If Shunya represents the Nirguna Brahman, then Eka is the symbolic representation of Saguna Brahman—he who is the father of all Creation. The dynamic power, he is the creator of the Tridev and the rest of the Gods. Since, one remains hidden in all the numbers, it is also the number that symbolizes the concept of Aatmantoo, the Eternal One which resides in the heart of every living being alike.
As per Hindu beliefs, Eka represents the Eternal Being, the creation while dvi represents Prakriti or nature. And, together these two—which makes three or triah—manifests the whole Rtam, the rhythmic order and regularity that is the sole preserver of Creation itself. And, this is in turn regulated by the Holy Trinity of Hinduism, the Tridev—Brahma, Vishnu and Maheshwar.

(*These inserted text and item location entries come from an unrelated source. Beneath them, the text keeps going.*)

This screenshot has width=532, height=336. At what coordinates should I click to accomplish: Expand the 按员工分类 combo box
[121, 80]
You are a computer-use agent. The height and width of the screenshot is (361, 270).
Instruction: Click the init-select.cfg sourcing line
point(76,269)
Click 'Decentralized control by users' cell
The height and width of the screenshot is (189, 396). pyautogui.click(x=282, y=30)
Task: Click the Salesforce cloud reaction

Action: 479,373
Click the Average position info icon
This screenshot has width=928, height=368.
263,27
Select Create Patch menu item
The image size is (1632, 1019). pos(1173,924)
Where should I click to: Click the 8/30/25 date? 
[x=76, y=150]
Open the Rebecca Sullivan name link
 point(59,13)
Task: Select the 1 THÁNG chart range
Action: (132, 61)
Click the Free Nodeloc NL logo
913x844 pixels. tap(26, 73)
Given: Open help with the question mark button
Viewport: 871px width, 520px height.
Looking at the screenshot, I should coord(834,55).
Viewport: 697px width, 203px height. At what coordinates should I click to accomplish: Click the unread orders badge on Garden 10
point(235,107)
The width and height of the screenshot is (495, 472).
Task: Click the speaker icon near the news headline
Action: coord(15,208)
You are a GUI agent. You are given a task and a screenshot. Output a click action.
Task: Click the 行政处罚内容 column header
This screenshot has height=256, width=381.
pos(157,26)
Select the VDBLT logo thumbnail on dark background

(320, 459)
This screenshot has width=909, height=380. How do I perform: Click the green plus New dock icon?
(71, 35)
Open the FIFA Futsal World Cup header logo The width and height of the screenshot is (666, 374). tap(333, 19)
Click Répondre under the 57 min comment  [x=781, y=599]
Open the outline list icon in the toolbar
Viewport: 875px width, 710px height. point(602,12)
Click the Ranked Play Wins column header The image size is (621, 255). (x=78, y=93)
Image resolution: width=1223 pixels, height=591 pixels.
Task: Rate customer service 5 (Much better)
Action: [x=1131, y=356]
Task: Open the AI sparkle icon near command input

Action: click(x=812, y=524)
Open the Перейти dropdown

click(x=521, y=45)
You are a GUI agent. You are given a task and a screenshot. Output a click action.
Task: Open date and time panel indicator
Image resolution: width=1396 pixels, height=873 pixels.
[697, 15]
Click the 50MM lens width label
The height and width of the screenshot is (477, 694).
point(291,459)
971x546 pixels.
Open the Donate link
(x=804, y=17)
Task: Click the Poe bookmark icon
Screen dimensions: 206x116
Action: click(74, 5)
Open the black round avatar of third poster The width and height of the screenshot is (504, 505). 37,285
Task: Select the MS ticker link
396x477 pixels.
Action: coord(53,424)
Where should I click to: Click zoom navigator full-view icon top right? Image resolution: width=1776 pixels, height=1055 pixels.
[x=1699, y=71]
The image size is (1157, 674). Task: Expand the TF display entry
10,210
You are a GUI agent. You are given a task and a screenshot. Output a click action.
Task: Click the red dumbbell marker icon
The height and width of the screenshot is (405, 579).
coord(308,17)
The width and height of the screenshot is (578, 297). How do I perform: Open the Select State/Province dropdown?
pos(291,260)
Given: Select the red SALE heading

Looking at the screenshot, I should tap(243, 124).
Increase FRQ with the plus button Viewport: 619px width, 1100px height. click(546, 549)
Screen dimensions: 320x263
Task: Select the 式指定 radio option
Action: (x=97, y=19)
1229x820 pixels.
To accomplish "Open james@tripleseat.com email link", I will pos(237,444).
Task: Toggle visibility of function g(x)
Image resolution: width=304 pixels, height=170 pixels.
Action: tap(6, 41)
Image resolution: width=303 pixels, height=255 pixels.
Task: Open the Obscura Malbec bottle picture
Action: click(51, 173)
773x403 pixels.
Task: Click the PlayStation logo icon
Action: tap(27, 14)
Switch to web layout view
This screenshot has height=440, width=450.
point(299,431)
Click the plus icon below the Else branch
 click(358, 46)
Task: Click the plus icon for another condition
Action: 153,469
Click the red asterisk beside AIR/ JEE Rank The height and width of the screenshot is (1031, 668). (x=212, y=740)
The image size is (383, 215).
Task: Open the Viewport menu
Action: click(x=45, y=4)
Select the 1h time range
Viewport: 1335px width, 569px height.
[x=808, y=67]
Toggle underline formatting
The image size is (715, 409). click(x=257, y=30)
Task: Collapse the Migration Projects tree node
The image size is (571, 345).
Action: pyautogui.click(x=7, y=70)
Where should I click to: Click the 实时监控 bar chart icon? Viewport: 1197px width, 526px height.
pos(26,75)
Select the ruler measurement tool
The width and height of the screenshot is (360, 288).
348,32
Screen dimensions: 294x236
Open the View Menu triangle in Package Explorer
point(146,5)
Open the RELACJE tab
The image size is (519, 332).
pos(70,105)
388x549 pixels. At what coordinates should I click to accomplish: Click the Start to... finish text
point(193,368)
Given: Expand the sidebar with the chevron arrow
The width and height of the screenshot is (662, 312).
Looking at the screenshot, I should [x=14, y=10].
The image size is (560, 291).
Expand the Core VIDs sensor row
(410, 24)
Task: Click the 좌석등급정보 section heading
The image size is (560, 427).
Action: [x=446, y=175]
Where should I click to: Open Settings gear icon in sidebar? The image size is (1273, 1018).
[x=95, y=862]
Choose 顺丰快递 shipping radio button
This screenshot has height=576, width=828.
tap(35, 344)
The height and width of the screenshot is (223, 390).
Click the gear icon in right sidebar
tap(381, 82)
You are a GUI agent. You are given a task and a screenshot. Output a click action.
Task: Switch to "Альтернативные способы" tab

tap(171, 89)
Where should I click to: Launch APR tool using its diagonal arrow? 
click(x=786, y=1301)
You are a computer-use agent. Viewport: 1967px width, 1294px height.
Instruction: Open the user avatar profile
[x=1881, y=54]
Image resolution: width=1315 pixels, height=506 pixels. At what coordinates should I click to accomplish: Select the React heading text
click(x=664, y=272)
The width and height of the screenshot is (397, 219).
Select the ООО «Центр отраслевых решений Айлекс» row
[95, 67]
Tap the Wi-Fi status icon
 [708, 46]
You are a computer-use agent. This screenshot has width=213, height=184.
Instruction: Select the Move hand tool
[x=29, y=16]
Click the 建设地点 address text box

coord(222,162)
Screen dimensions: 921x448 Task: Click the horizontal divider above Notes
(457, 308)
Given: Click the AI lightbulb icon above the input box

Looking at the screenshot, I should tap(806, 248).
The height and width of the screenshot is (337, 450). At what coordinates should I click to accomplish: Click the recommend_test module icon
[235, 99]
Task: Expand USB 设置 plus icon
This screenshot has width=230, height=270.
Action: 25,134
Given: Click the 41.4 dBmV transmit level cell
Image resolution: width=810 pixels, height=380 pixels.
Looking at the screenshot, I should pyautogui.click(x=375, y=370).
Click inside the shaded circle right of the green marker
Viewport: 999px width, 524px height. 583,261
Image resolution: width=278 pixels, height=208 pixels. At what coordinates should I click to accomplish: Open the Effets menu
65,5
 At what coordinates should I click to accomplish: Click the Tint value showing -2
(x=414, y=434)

The number three is also the symbolic representation of Om whose three curves represent the three states of consciousness of human beings, and is represented by 3 sounds—A-U-M.
Shaptam or Seven symbolically represents the earthly plane—the abode of the mortals. However, according to our Hindu scriptures, the earth is only one part of the several planes of existence. If thought scientifically, then seven becomes an important number since the earth lies just in the middle of the string of seven planets.
There are also seven worlds or chakras that govern our disposition and existence, and these chakras lay in our bodies. These are muladhara, svadhishtana, manipura, anahata, visuddha, ajna and sahasrara.
Ashtadash or 18 is yet another very important number in Hinduism. The great epic, Mahabharata itself is associated with this auspicious numbers in numerous different ways. Firstly, the epic is divided into 18 parvas or books while the sacred text, Bhagwat Gita is also divided into 18 chapters. According to the masters of Hinduism, it is said that Mahabharata’s original name was Jaya, which, according to the Sanskrit numerology, comes to 18. Apart from this, Shri Krishna’s caste, Yadava, also had 18 clans.
This is perhaps the most important number in Vedic numerology and cosmology. To start with, it is a divine number that denotes all the great sages, saints, yogis, gurus and preceptors of Hinduism. In fact, meditation without a rosary with 108 beads is considered as null and void by some of the greatest saints of Hinduism.
Number 108 is considered to the basis of all Creation, it is also a symbolical representation of the whole Universe, and hence our existence, birth and rebirth. It is a number that keeps resonating, along with the vedic chants and hymns, throughout the universe.
If we break the number, individually, each of the digits has a special meaning—
1, as already said, stands for Saguna Brahman.
0 stands for Nirguna Brahman
While the number 8 stands for eternity or infinity. (Simply inverse the digit by 900 and you shall have your answer).